(Stored entries)
[start]
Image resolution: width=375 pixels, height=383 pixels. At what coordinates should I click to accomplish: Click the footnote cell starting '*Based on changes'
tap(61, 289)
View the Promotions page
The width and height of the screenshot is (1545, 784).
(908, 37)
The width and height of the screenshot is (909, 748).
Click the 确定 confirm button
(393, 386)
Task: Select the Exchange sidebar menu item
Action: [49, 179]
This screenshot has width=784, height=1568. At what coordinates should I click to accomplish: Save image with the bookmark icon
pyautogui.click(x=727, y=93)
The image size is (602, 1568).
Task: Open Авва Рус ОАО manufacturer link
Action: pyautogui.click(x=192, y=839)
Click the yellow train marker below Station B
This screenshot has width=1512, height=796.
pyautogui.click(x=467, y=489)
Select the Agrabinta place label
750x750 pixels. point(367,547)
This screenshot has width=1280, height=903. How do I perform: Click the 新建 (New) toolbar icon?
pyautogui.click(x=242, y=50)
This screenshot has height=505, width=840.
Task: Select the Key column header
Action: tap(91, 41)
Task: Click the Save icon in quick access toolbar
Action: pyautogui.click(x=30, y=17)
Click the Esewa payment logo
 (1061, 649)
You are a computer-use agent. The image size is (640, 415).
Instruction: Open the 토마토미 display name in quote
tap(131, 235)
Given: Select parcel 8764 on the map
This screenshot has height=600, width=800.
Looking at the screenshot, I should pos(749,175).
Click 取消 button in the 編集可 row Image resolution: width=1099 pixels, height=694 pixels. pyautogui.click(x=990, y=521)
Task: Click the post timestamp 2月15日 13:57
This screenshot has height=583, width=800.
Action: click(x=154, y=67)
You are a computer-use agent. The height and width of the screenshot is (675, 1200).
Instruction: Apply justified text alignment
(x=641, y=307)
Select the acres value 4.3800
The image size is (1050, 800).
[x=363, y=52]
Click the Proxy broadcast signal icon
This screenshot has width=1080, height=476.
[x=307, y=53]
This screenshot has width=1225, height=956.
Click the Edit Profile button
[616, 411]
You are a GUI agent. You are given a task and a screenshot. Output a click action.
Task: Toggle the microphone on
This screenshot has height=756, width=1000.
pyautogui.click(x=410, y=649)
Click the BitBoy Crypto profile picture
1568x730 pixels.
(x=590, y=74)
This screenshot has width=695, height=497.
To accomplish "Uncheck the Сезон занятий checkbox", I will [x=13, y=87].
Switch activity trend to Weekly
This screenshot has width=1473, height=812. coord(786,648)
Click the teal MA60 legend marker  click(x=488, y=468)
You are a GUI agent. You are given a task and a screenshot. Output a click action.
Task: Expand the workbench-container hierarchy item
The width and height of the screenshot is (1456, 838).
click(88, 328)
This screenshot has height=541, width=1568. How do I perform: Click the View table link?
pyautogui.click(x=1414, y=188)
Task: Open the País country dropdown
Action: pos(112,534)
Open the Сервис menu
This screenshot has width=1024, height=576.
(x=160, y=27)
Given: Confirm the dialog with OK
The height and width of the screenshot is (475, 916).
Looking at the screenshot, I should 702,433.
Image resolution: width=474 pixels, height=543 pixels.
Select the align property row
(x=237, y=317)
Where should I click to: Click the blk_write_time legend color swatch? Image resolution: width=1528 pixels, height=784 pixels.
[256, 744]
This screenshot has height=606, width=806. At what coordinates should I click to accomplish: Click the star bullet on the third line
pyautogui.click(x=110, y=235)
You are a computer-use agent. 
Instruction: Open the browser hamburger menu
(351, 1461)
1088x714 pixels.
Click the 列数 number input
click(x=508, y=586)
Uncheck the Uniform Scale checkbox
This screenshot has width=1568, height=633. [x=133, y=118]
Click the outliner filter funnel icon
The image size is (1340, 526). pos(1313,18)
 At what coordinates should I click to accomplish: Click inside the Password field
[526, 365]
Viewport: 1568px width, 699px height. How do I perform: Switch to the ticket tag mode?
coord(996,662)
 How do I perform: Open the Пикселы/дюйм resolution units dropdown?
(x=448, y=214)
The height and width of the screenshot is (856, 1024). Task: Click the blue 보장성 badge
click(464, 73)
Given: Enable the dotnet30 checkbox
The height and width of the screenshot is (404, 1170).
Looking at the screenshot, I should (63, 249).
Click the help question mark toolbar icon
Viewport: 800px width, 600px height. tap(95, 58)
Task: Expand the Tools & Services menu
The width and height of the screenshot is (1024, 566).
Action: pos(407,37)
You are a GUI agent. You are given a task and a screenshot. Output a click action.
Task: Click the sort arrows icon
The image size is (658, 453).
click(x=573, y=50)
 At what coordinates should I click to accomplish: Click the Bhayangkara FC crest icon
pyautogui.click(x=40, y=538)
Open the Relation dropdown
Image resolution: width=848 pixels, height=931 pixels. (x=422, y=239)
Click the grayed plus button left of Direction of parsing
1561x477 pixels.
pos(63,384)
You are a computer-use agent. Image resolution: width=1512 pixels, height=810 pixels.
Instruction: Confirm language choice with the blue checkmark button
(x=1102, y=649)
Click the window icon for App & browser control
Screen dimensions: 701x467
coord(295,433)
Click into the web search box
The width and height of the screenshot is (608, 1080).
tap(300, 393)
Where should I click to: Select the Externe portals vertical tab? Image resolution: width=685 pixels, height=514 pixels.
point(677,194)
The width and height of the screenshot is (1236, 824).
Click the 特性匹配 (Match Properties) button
[end]
> **Given problem**
Reproduce every line of the stored entries above verbatim, in their original order.

> **Written answer**
Image resolution: width=375 pixels, height=383 pixels. At what coordinates should I click to accomplish: Click the footnote cell starting '*Based on changes'
tap(61, 289)
View the Promotions page
The width and height of the screenshot is (1545, 784).
(908, 37)
The width and height of the screenshot is (909, 748).
Click the 确定 confirm button
(393, 386)
Task: Select the Exchange sidebar menu item
Action: [49, 179]
This screenshot has width=784, height=1568. At what coordinates should I click to accomplish: Save image with the bookmark icon
pyautogui.click(x=727, y=93)
The image size is (602, 1568).
Task: Open Авва Рус ОАО manufacturer link
Action: pyautogui.click(x=192, y=839)
Click the yellow train marker below Station B
This screenshot has width=1512, height=796.
pyautogui.click(x=467, y=489)
Select the Agrabinta place label
750x750 pixels. point(367,547)
This screenshot has width=1280, height=903. How do I perform: Click the 新建 (New) toolbar icon?
pyautogui.click(x=242, y=50)
This screenshot has height=505, width=840.
Task: Select the Key column header
Action: tap(91, 41)
Task: Click the Save icon in quick access toolbar
Action: pyautogui.click(x=30, y=17)
Click the Esewa payment logo
 (1061, 649)
You are a computer-use agent. The image size is (640, 415).
Instruction: Open the 토마토미 display name in quote
tap(131, 235)
Given: Select parcel 8764 on the map
This screenshot has height=600, width=800.
Looking at the screenshot, I should pos(749,175).
Click 取消 button in the 編集可 row Image resolution: width=1099 pixels, height=694 pixels. pyautogui.click(x=990, y=521)
Task: Click the post timestamp 2月15日 13:57
This screenshot has height=583, width=800.
Action: click(x=154, y=67)
You are a computer-use agent. The height and width of the screenshot is (675, 1200).
Instruction: Apply justified text alignment
(x=641, y=307)
Select the acres value 4.3800
The image size is (1050, 800).
[x=363, y=52]
Click the Proxy broadcast signal icon
This screenshot has width=1080, height=476.
[x=307, y=53]
This screenshot has width=1225, height=956.
Click the Edit Profile button
[616, 411]
You are a GUI agent. You are given a task and a screenshot. Output a click action.
Task: Toggle the microphone on
This screenshot has height=756, width=1000.
pyautogui.click(x=410, y=649)
Click the BitBoy Crypto profile picture
1568x730 pixels.
(x=590, y=74)
This screenshot has width=695, height=497.
To accomplish "Uncheck the Сезон занятий checkbox", I will [x=13, y=87].
Switch activity trend to Weekly
This screenshot has width=1473, height=812. coord(786,648)
Click the teal MA60 legend marker  click(x=488, y=468)
You are a GUI agent. You are given a task and a screenshot. Output a click action.
Task: Expand the workbench-container hierarchy item
The width and height of the screenshot is (1456, 838).
click(88, 328)
This screenshot has height=541, width=1568. How do I perform: Click the View table link?
pyautogui.click(x=1414, y=188)
Task: Open the País country dropdown
Action: pos(112,534)
Open the Сервис menu
This screenshot has width=1024, height=576.
(x=160, y=27)
Given: Confirm the dialog with OK
The height and width of the screenshot is (475, 916).
Looking at the screenshot, I should 702,433.
Image resolution: width=474 pixels, height=543 pixels.
Select the align property row
(x=237, y=317)
Where should I click to: Click the blk_write_time legend color swatch? Image resolution: width=1528 pixels, height=784 pixels.
[256, 744]
This screenshot has height=606, width=806. At what coordinates should I click to accomplish: Click the star bullet on the third line
pyautogui.click(x=110, y=235)
You are a computer-use agent. 
Instruction: Open the browser hamburger menu
(351, 1461)
1088x714 pixels.
Click the 列数 number input
click(x=508, y=586)
Uncheck the Uniform Scale checkbox
This screenshot has width=1568, height=633. [x=133, y=118]
Click the outliner filter funnel icon
The image size is (1340, 526). pos(1313,18)
 At what coordinates should I click to accomplish: Click inside the Password field
[526, 365]
Viewport: 1568px width, 699px height. How do I perform: Switch to the ticket tag mode?
coord(996,662)
 How do I perform: Open the Пикселы/дюйм resolution units dropdown?
(x=448, y=214)
The height and width of the screenshot is (856, 1024). Task: Click the blue 보장성 badge
click(464, 73)
Given: Enable the dotnet30 checkbox
The height and width of the screenshot is (404, 1170).
Looking at the screenshot, I should (63, 249).
Click the help question mark toolbar icon
Viewport: 800px width, 600px height. tap(95, 58)
Task: Expand the Tools & Services menu
The width and height of the screenshot is (1024, 566).
Action: pos(407,37)
You are a GUI agent. You are given a task and a screenshot. Output a click action.
Task: Click the sort arrows icon
The image size is (658, 453).
click(x=573, y=50)
 At what coordinates should I click to accomplish: Click the Bhayangkara FC crest icon
pyautogui.click(x=40, y=538)
Open the Relation dropdown
Image resolution: width=848 pixels, height=931 pixels. (x=422, y=239)
Click the grayed plus button left of Direction of parsing
1561x477 pixels.
pos(63,384)
You are a computer-use agent. Image resolution: width=1512 pixels, height=810 pixels.
Instruction: Confirm language choice with the blue checkmark button
(x=1102, y=649)
Click the window icon for App & browser control
Screen dimensions: 701x467
coord(295,433)
Click into the web search box
The width and height of the screenshot is (608, 1080).
tap(300, 393)
Where should I click to: Select the Externe portals vertical tab? Image resolution: width=685 pixels, height=514 pixels.
point(677,194)
The width and height of the screenshot is (1236, 824).
Click the 特性匹配 (Match Properties) button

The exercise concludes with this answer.